Fri Jan 16 08:18:30 PST 2009

On Wed 14-01-09 17:59:22, Mark Fasheh wrote:
> On Mon, Jan 12, 2009 at 11:06:35PM +0100, Jan Kara wrote:
> >   I've hit a bug in OCFS2 delete code which results in inodes being left on
> > disk without any links to them. The workload triggering this creates
> > directories on one node and deletes them on another node in the cluster.
> > The inode is not deleted because both nodes bail out from
> > ocfs2_delete_inode() with:
> > Skipping delete of 100405 because it is in use on other nodes
> > 
> >   The scenario which I think is happening is as follows:
> > 
> >   node1					node2
> > 					rmdir("d");
> > 					  ocfs2_remote_dentry_delete()
> >   ocfs2_dentry_convert_worker()
> > 					  finishes ocfs2_unlink()
> > 					  eventually enters ocfs2_delete_inode()
> > 					    ocfs2_inode_lock()
> > 					    ocfs2_query_inode_wipe() -> fail
> > 					    ocfs2_inode_unlock()
> >   ocfs2_dentry_post_unlock()
> >     ocfs2_drop_dentry_lock()
> >       iput()
> >        ocfs2_delete_inode()
> >          ocfs2_inode_lock()
> > 	 ocfs2_query_inode_wipe() -> fail
> > 	 ocfs2_inode_unlock()
> >          clear_inode()
> > 					    clear_inode()
> 
> FWIW, your analysis looks correct to me.
> 
> 
> >   The question is how to avoid this.
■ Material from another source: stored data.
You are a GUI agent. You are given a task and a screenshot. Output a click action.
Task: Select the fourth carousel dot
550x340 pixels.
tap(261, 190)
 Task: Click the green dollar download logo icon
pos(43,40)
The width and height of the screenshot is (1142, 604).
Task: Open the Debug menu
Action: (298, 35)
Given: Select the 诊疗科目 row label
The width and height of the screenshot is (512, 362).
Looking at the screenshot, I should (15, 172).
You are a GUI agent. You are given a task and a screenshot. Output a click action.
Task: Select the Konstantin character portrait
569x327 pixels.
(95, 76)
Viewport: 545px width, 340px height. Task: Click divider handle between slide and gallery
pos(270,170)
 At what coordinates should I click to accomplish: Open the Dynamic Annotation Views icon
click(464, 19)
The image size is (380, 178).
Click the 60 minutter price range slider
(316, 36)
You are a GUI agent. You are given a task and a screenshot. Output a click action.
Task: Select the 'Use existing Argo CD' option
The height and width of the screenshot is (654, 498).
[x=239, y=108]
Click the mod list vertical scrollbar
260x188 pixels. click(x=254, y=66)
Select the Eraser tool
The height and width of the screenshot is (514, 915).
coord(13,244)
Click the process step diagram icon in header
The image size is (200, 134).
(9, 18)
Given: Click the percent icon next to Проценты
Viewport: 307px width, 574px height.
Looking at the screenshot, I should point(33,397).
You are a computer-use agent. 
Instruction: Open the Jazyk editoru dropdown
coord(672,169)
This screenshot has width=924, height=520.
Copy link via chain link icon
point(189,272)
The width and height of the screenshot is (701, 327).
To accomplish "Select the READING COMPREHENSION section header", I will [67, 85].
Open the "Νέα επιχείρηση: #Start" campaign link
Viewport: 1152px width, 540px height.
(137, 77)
It seems to me that we have to really
> > do open_lock() and not just trylock to avoid the race. Is there any reason
> > why we cannot move the open_lock() before inode_lock() in
> > ocfs2_delete_inode()?
> 
> We can't do that because open_lock() will deadlock with nodes still using
> the inode.
  Yes, true.

> The way the open lock works is that each node takes a RO on it when the
> inode is instantiated. That PR is dropped in ocfs2_clear_inode(). If a node
> wants to delete an inode, it will trylock at EX to see if any other nodes
> have an active lock.
  Hmm, I was so concentrated on the case when both nodes are dropping the
lock that I forgot about the obvious case when one node is still using the
inode :).

> I think we have to look at how the downconvert thread deals with these
> locks. Either we push some parts to a work queue, or we figure out how to
> reorder some of the operations.
> 
> The problem with pushing off to a work queue, is we run the risk of slowing
> down unlink related ops. Pushing the dentry downconvert away will result in
> high unlink() latency, while pushing the final iput() away runs the risk of
> bouncing the orphan dir lock (if the iput() comes after the deleting nodes
> query in ->delete_inode())
> 
> Do you think there's a way we could just reverse the order - iput the inode,
> BEFORE downconverting the dentry lock?
  Definitely not easily - dentry_convert_worker() heavily uses the inode
pointer (it actually alters the inode) and we cannot do this when we've
already iput() the inode.
  We could maybe solve the problem by only releasing open_lock under
inode_lock (which we acquire in ocfs2_delete_inode() anyway). That would
synchronize releasing of open_lock and ocfs2_query_inode_wipe() on another
node and thus solve the race.
  There are just two issues:
    1) Whether we can afford to release open lock already earlier
(principially I see no reason why it should be a problem)
    2) Whether it is guaranteed that unlocks of inode_lock and open_lock
cannot be reordered (either by DLM or by networking).

									Honza
-- 
Jan Kara <jack at suse.cz>
SUSE Labs, CR